Text and item location entries:

----

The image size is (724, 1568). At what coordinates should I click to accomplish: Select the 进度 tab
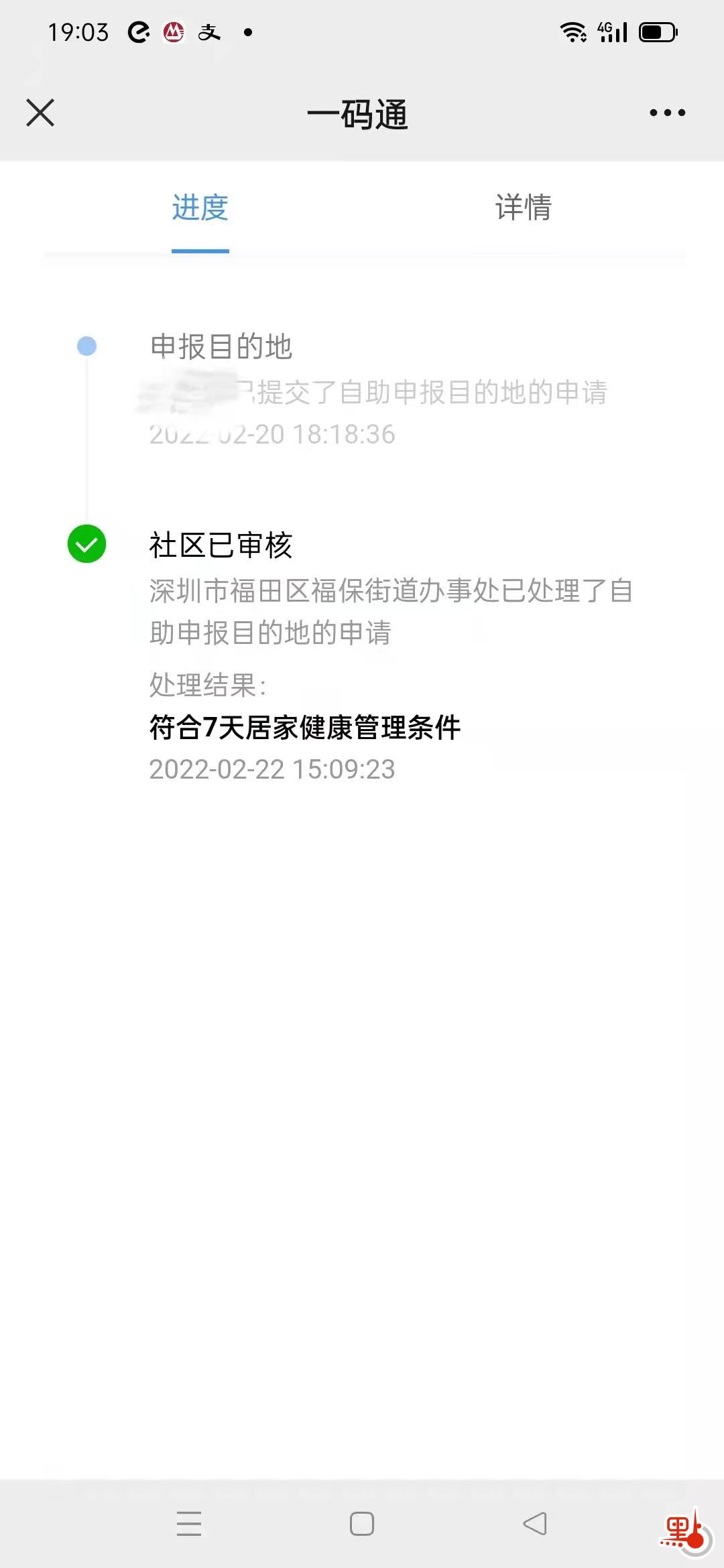pos(200,208)
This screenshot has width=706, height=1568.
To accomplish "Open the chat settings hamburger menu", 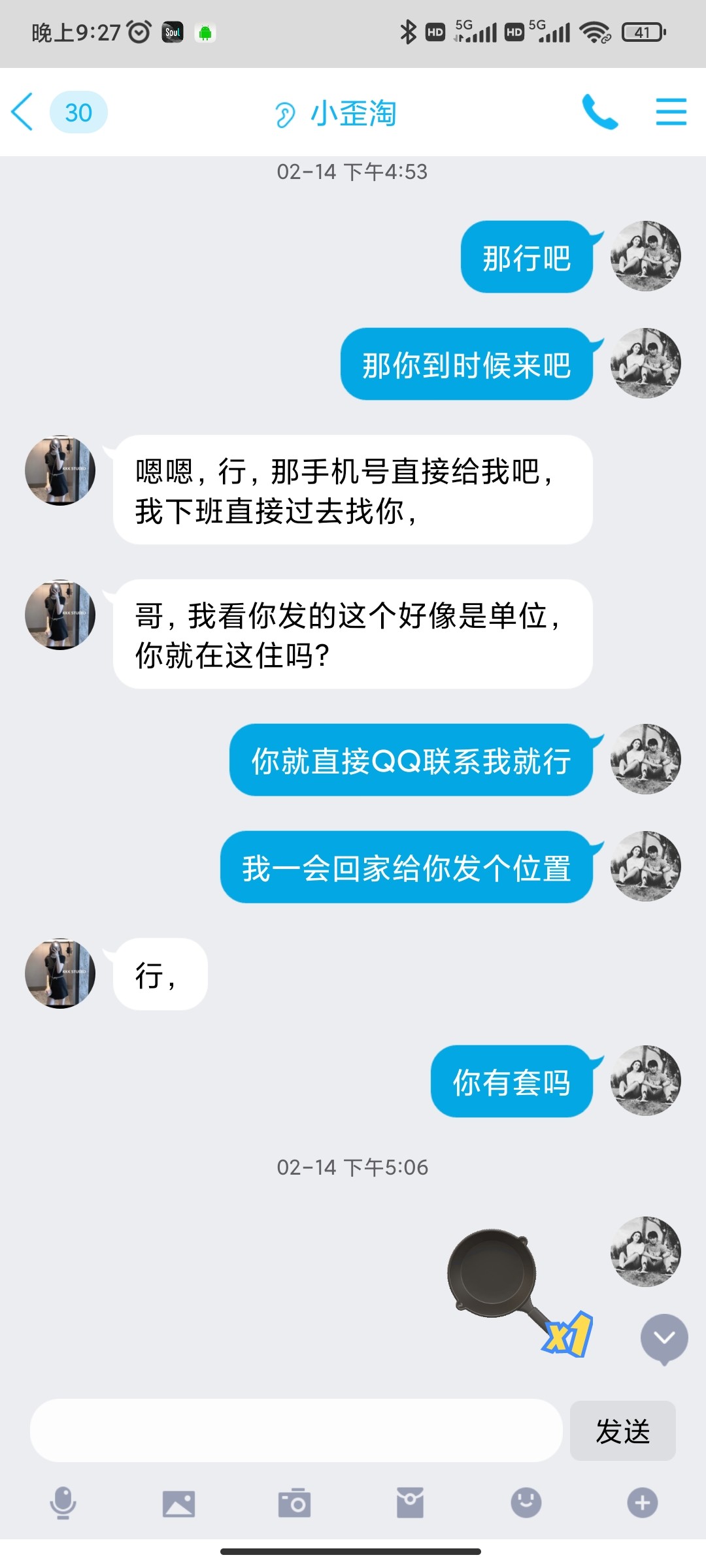I will pyautogui.click(x=670, y=112).
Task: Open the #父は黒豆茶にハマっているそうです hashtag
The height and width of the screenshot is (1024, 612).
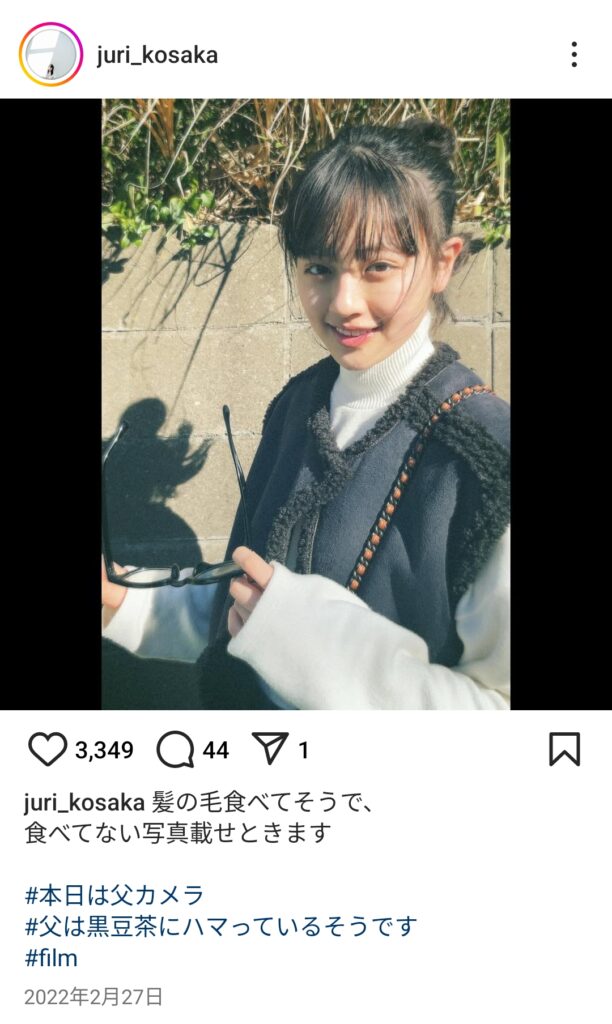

----

WRITTEN PROBLEM
Copy the data word for word, from the line containing "Task: Open the #父は黒豆茶にハマっているそうです hashtag" through the end of the data, and leave the pictures out of your answer.

RESULT FOR THIS EXERCISE
Task: Open the #父は黒豆茶にハマっているそうです hashtag
The height and width of the screenshot is (1024, 612).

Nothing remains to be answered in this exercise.